▶ **Task directions**
If a line below contains "will", add it to your tally, then answer with the tally alone.

Entries shown Block Start

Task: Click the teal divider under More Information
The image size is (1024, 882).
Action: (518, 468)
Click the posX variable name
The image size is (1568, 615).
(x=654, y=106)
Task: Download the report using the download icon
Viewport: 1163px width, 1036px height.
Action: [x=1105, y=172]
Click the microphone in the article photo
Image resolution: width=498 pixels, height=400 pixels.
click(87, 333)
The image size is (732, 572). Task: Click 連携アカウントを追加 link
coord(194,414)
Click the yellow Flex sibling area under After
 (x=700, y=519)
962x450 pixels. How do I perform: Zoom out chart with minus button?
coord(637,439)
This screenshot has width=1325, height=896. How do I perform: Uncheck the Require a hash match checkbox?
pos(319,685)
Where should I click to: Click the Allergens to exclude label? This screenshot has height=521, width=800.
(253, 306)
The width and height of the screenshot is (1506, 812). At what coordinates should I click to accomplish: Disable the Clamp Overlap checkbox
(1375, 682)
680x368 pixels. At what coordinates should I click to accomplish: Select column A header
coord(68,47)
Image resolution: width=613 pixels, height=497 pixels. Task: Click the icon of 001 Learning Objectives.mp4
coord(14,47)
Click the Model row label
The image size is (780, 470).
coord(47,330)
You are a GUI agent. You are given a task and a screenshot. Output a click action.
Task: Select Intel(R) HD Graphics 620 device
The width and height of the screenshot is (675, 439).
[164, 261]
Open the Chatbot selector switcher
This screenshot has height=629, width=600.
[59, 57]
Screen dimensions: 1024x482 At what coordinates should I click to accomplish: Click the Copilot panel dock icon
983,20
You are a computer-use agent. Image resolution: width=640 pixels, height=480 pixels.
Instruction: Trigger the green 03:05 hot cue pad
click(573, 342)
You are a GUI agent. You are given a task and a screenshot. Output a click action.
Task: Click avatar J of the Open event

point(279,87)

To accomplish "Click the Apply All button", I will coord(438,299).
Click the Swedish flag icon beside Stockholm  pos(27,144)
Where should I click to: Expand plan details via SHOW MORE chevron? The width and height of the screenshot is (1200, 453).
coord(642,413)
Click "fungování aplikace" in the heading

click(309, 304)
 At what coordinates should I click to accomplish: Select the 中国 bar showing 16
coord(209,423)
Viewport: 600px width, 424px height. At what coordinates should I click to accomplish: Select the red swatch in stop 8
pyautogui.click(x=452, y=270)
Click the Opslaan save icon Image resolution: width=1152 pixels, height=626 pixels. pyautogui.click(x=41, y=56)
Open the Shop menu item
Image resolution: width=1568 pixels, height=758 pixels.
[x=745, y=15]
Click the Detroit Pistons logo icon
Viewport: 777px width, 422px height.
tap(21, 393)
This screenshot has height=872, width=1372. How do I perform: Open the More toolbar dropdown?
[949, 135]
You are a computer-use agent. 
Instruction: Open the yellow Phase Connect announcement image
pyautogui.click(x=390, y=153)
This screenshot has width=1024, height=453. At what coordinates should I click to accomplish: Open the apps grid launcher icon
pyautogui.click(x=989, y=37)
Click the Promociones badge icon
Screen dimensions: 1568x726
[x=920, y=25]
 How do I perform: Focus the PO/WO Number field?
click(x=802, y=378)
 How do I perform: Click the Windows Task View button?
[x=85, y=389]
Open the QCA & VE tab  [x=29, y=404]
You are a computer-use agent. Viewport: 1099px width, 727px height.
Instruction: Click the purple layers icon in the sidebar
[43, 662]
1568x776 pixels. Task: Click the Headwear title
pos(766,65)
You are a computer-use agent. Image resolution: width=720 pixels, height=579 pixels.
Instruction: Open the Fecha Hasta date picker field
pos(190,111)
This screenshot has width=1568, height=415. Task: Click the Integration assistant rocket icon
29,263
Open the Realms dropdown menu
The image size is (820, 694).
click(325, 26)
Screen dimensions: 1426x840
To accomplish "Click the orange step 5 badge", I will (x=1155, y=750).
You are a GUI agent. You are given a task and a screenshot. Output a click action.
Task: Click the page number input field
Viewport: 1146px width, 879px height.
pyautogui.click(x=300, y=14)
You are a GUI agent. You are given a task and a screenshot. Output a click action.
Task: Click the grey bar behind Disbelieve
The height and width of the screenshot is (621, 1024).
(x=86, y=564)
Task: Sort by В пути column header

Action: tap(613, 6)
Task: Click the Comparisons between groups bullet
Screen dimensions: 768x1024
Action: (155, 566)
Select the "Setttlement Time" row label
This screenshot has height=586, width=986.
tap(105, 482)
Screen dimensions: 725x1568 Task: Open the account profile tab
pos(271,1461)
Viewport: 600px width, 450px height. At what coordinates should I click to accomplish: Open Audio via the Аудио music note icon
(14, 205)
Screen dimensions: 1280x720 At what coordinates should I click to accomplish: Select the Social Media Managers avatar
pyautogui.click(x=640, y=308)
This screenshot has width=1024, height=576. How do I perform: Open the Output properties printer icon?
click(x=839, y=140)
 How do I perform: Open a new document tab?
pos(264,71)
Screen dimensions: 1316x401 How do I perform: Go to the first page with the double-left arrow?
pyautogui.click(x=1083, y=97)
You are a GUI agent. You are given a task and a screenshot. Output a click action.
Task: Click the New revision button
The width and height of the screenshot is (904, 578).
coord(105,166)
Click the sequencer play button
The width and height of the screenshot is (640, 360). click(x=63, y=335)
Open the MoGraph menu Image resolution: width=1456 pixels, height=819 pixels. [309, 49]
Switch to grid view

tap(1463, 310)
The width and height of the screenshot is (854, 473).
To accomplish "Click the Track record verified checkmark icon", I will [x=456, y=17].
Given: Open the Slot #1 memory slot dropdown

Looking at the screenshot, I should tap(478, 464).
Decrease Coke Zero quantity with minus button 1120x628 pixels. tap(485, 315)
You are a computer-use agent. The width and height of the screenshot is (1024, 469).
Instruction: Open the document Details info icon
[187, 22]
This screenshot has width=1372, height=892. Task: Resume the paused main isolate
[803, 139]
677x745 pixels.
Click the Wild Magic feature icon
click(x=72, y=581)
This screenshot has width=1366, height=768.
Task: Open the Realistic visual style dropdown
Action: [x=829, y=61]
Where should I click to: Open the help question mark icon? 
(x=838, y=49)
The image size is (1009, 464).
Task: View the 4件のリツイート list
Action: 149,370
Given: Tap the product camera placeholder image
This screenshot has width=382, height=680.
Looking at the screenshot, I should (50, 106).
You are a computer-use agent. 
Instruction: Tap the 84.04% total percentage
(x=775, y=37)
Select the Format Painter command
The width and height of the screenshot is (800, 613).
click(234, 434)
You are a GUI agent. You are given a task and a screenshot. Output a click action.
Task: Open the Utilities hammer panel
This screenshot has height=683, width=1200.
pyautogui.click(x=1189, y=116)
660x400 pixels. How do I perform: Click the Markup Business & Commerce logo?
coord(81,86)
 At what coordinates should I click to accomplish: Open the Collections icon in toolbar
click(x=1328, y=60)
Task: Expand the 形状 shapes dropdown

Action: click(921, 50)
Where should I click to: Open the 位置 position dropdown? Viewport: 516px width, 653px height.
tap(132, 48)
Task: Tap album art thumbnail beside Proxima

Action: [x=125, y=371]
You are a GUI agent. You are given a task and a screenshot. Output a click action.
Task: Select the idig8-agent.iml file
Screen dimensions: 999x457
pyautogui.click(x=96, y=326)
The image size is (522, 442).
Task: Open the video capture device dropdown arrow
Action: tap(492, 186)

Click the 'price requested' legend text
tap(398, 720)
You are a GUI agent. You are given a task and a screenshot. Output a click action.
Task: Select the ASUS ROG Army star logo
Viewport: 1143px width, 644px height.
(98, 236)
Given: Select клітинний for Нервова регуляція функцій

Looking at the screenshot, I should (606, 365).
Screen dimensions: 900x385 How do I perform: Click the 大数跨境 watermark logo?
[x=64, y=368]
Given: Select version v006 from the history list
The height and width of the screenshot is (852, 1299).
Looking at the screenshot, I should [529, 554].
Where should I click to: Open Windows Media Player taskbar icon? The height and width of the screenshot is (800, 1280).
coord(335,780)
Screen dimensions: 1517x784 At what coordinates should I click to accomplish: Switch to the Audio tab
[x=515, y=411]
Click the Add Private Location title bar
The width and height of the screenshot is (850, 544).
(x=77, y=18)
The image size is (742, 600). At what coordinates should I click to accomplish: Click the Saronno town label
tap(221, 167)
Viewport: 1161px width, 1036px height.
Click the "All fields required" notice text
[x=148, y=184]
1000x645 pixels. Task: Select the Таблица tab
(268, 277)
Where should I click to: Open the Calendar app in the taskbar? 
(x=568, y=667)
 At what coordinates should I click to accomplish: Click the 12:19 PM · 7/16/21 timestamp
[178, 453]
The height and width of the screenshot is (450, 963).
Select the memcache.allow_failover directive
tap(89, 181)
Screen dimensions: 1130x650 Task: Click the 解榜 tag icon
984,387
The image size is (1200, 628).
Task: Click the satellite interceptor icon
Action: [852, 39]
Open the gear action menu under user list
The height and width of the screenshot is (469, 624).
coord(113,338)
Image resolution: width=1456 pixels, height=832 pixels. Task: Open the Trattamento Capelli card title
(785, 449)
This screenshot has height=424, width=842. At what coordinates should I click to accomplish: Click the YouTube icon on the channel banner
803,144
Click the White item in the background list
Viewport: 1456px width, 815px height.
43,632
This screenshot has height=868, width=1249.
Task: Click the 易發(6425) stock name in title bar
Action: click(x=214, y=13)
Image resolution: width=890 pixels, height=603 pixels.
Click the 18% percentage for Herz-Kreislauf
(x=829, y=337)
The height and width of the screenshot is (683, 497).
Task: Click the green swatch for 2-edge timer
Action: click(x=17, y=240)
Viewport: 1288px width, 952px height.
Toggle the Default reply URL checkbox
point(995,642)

Entries shown Block End

▶ **Task solution**
3